**Your objective:** The output should match, line for line, the records from the line containing "Task: Select column D header" through the line containing "This screenshot has", with every picture left out.

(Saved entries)
::::
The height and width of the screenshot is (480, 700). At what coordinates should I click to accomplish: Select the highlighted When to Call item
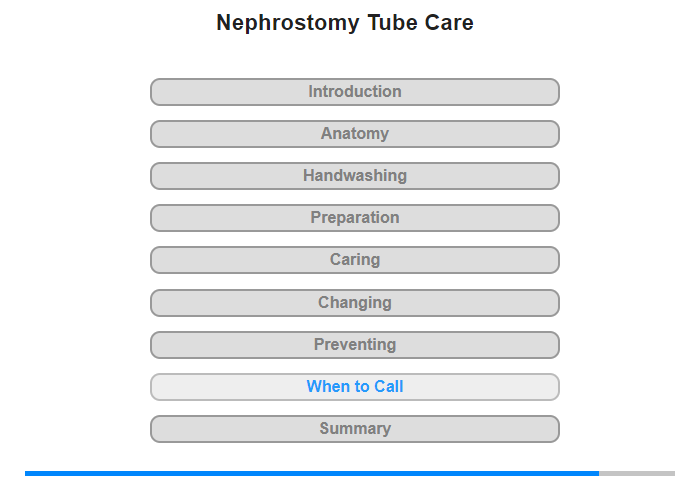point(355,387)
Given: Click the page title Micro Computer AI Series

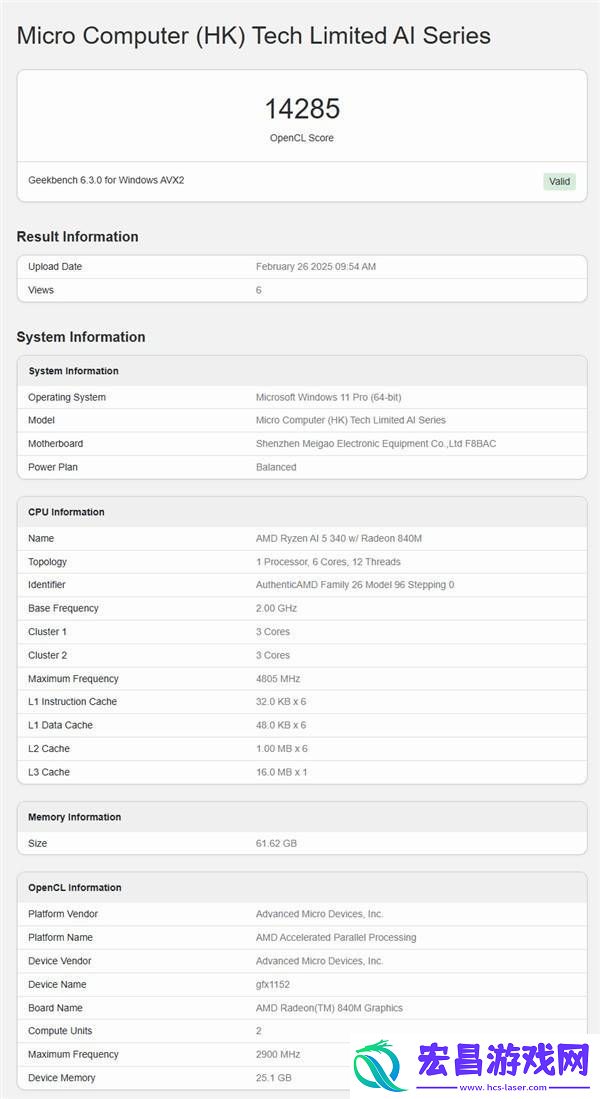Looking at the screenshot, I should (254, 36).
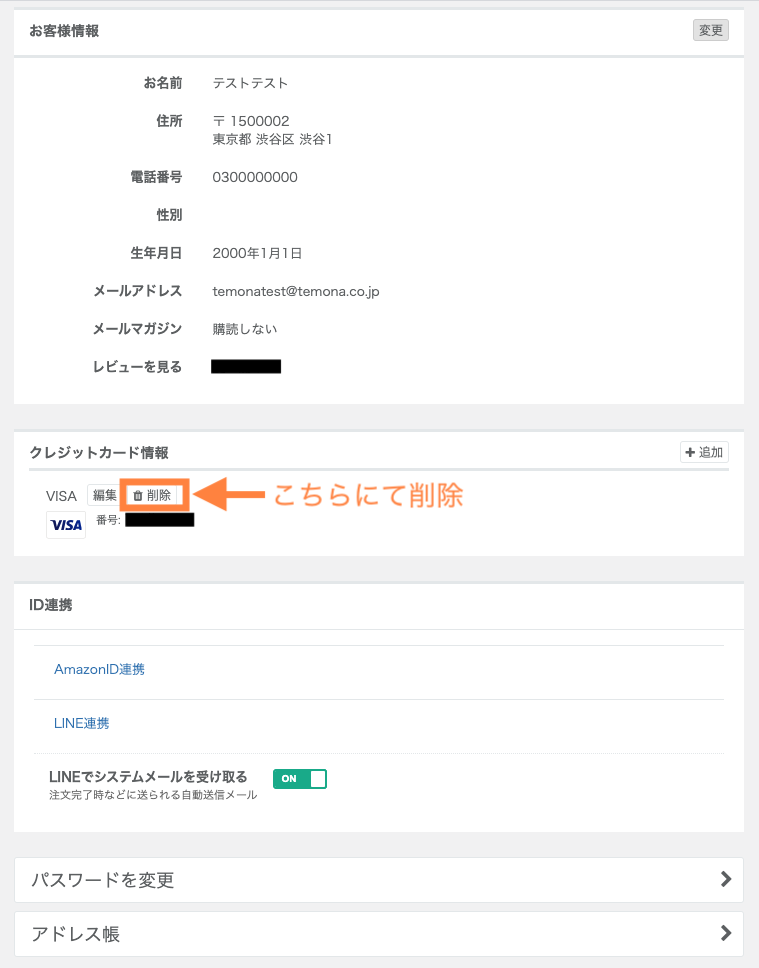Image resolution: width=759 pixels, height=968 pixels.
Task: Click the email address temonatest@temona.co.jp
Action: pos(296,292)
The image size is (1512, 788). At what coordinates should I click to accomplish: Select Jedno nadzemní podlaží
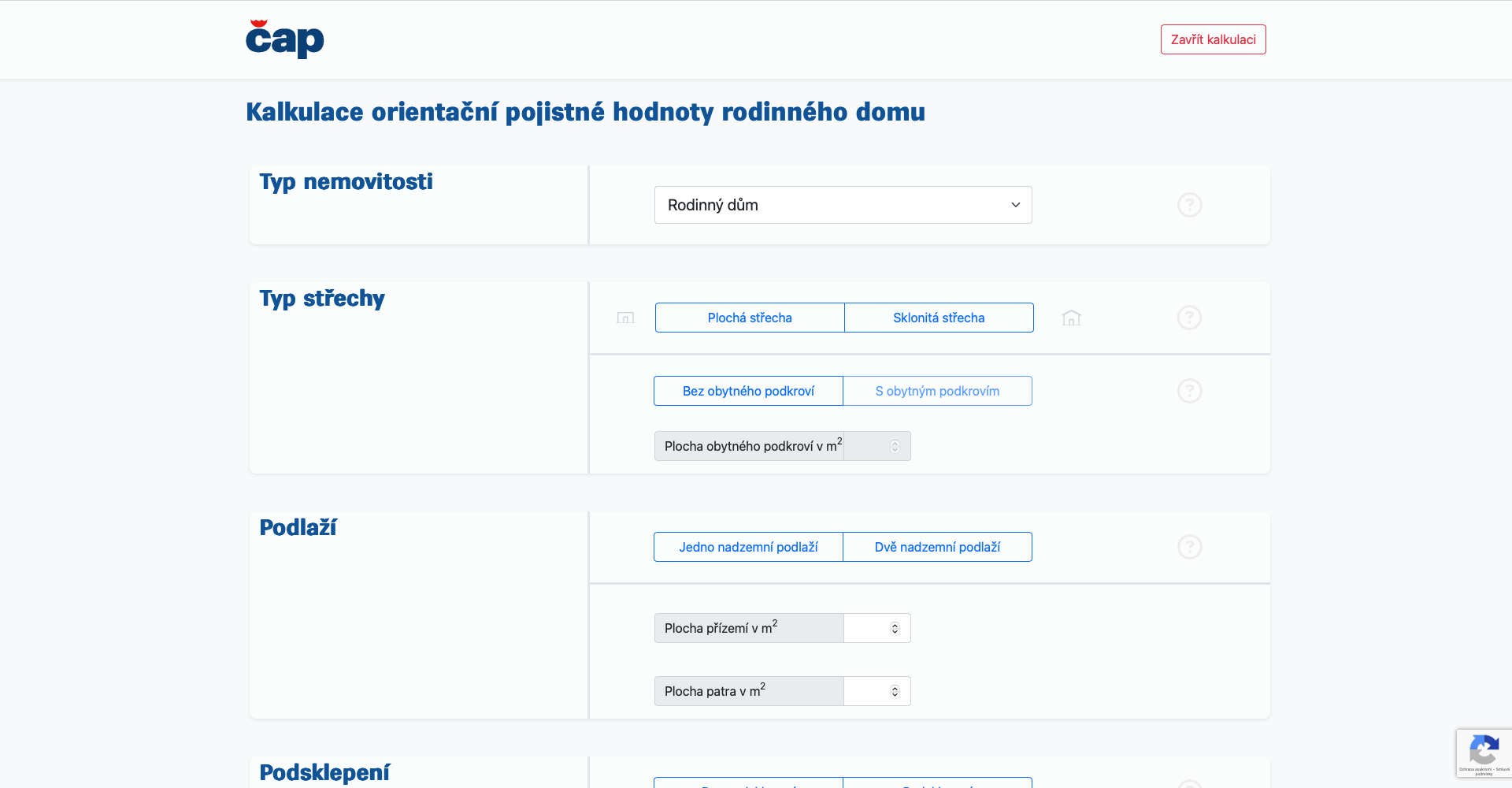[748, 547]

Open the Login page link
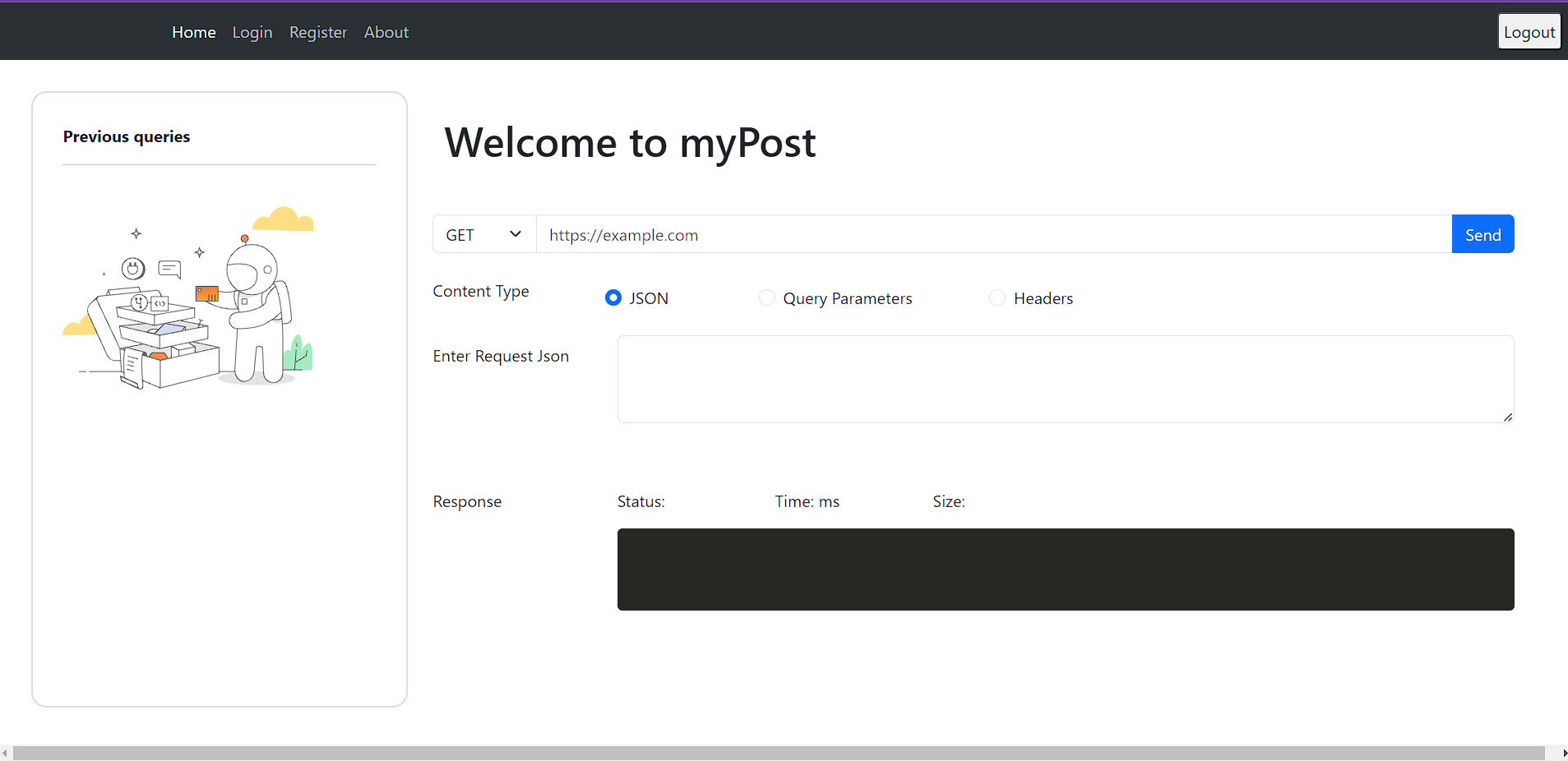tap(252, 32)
::::
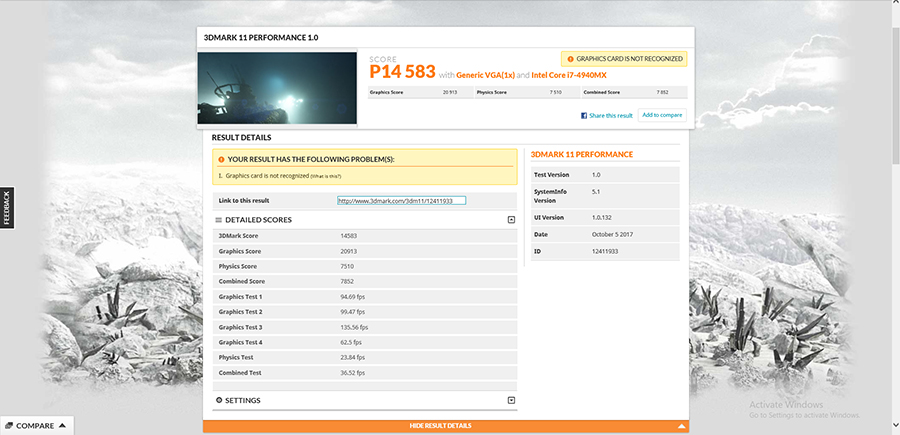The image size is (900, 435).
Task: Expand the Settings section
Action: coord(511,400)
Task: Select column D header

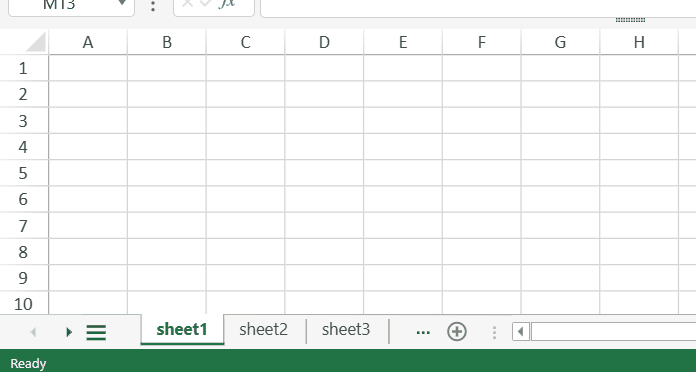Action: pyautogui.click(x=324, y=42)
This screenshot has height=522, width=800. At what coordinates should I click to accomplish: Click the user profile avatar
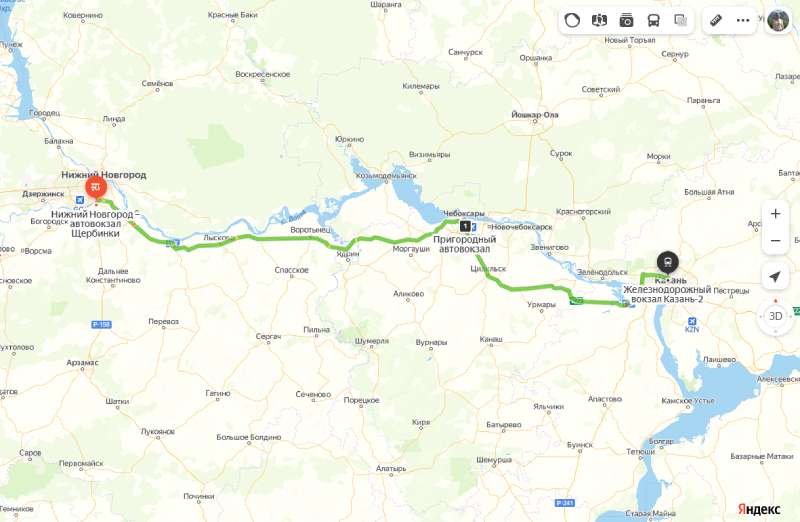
::::
**Reply to the task:**
Task: Select column D header

Action: pyautogui.click(x=324, y=42)
This screenshot has height=522, width=800. At what coordinates should I click to accomplish: Click the user profile avatar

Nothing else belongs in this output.